May God bless you all!  

Julie

Met with the Oncologist -- it's going to be rough!

I know that a lot of folks have been waiting for this update, and I apologize, but I was just not in the right frame of mind to be able to do any more than talk to a few people.   There are some that I would have preferred to talk to before posting this, and for that I apologize.  Please don't be offended if I didn't call you before you read this. 

We met with the oncologist yesterday and unfortunately, there was not much good news.   He told us about three options.  First option is surgery.  The doctor does not believe that Greg is a good candidate for surgery.  Because of his congestive heart failure and pacemaker/defibrillator, he is at "significantly high risk for surgical complications," including having a heart attack on the operating table.  In addition, because of where the mass is located, there may not be enough of his esophagus above the tumor to be able to resect it once the tumor is removed.  He needs at least 5mm, and he doesn't think there's enough.  Even with this information, we are meeting with a surgeon on Tuesday.  
Another option is chemotherapy alone.  Chemo alone is not enough to destroy the tumor and destroy the cancer.  Period.  We have already ruled this out.  

Last option is radiation and chemotherapy.   The radiation will reduce the size of the tumor and the chemotherapy will destroy the cancer.  However, there are other risks.  First, because he had total body radiation during his bone marrow transplant, he may have already had enough radiation that his body cannot handle any more.  Greg's radiation records are on their way to the radiation oncologist so he will have that information prior to our appointment on Friday.   Not only that, but the radiation is going to cause enough damage to his esophagus that he will end up with a feeding tube.  That's not a "maybe."  That is 100% guaranteed.   It's not going to be pretty.  

Chemotherapy is also going to be brutal.   Because he has had so much chemotherapy in the past, and his body has been so ravaged by the chemotherapy, he will not be able to start out at the "normal" dose that most other people would receive.  So, he would start that on a tapered dose.  He would receive the chemo 24/7, and the radiation would be every couple of days (if I remember correctly).  This would be a seven week course of treatment.   He will also have another Hickman Catheter implanted because his veins are shot from all the chemo, and because of the way the chemo will be administered.  

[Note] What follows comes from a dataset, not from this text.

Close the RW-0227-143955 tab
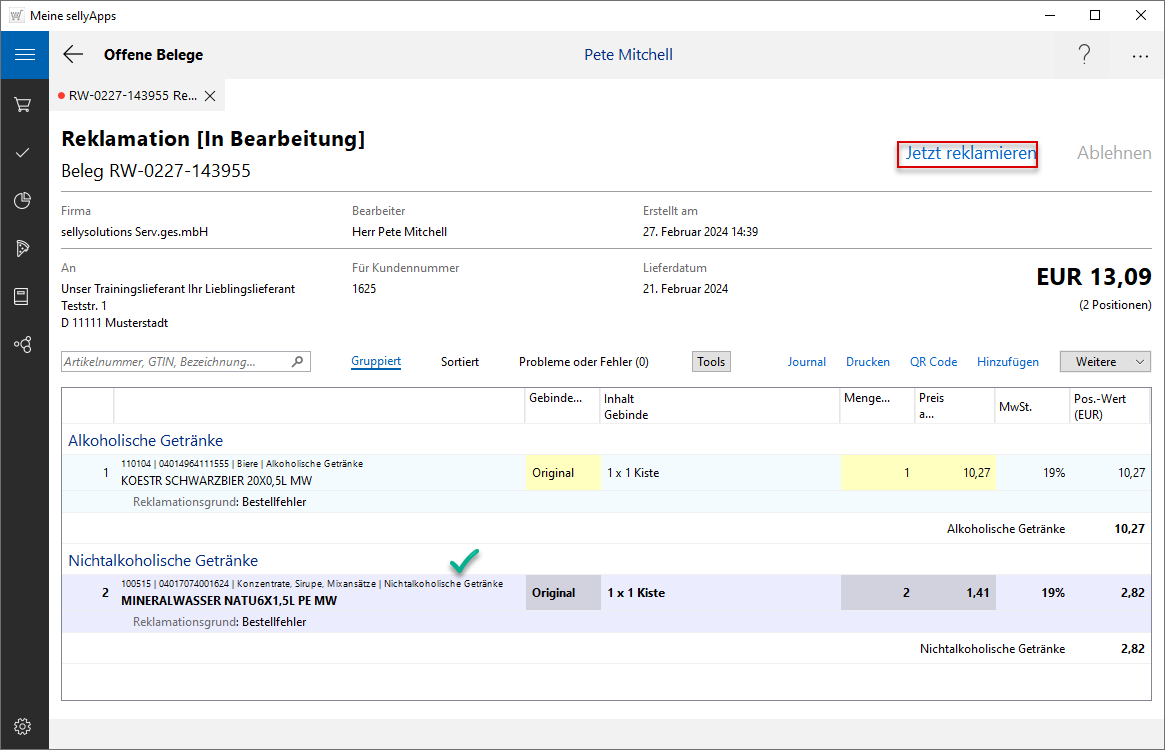1165x750 pixels. [210, 96]

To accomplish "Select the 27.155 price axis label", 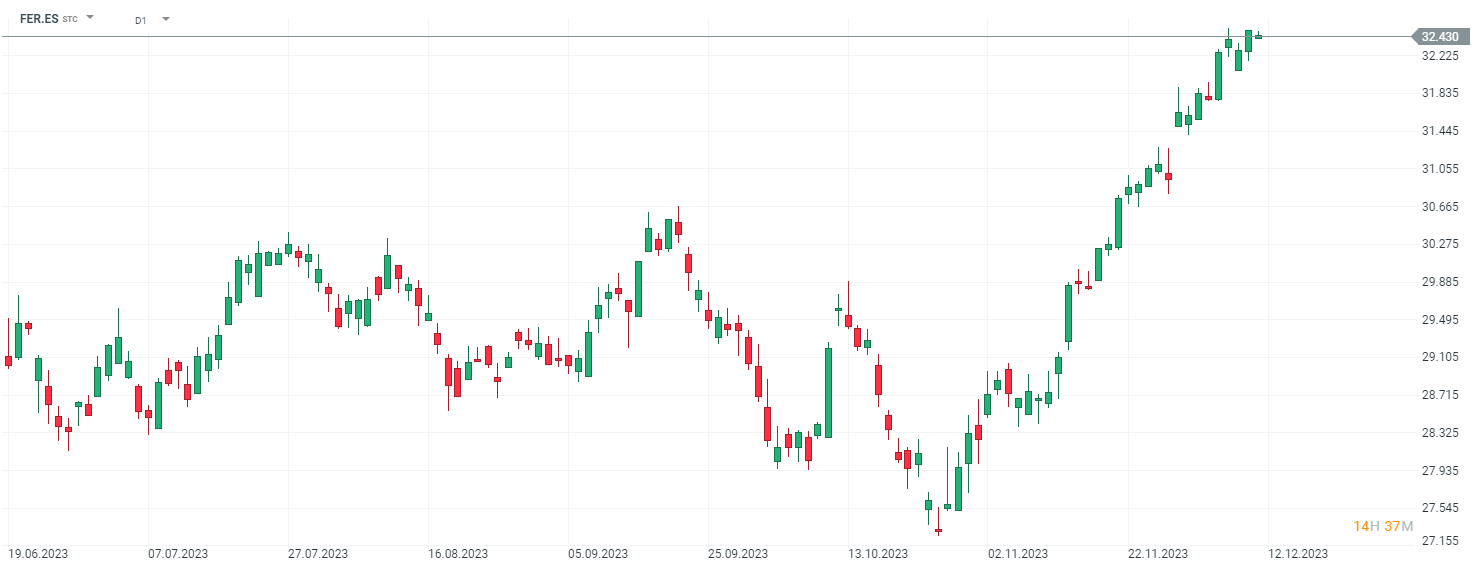I will [1440, 541].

Once see the two specialists, they will meet with our oncologist and come up with a plan of action.   

In the meantime, we are looking into getting a second opinion at Mayo Clinic in Rochester, Minnesota.  Our insurance has a nice travel benefit to go to one of their "Centers of Excellence" for second opinions and treatment, so we are going to take advantage of that.  Our Case Manager is doing some research to see who may be the best doctor to see us.  One of the good things about Mayo is that they will have an entire team of specialists to review Greg's records and come up with a treatment plan.    What we are looking for is for them to either tell us that the treatment plan our current team comes up with is the plan that they would recommend.  If Mayo comes up with something different, then we are hoping our oncologist will be receptive to following the protocol that Mayo comes up with.   

So, that's what's going on.  It's going to be brutal.  There's no other way to describe it.  I don't know why the enemy is fighting so hard for us, but we are not giving in.  Our God is amazing and will always be there for us.    We will continue to praise Him and glorify Him.  He will get us through this, of that, I have no doubt!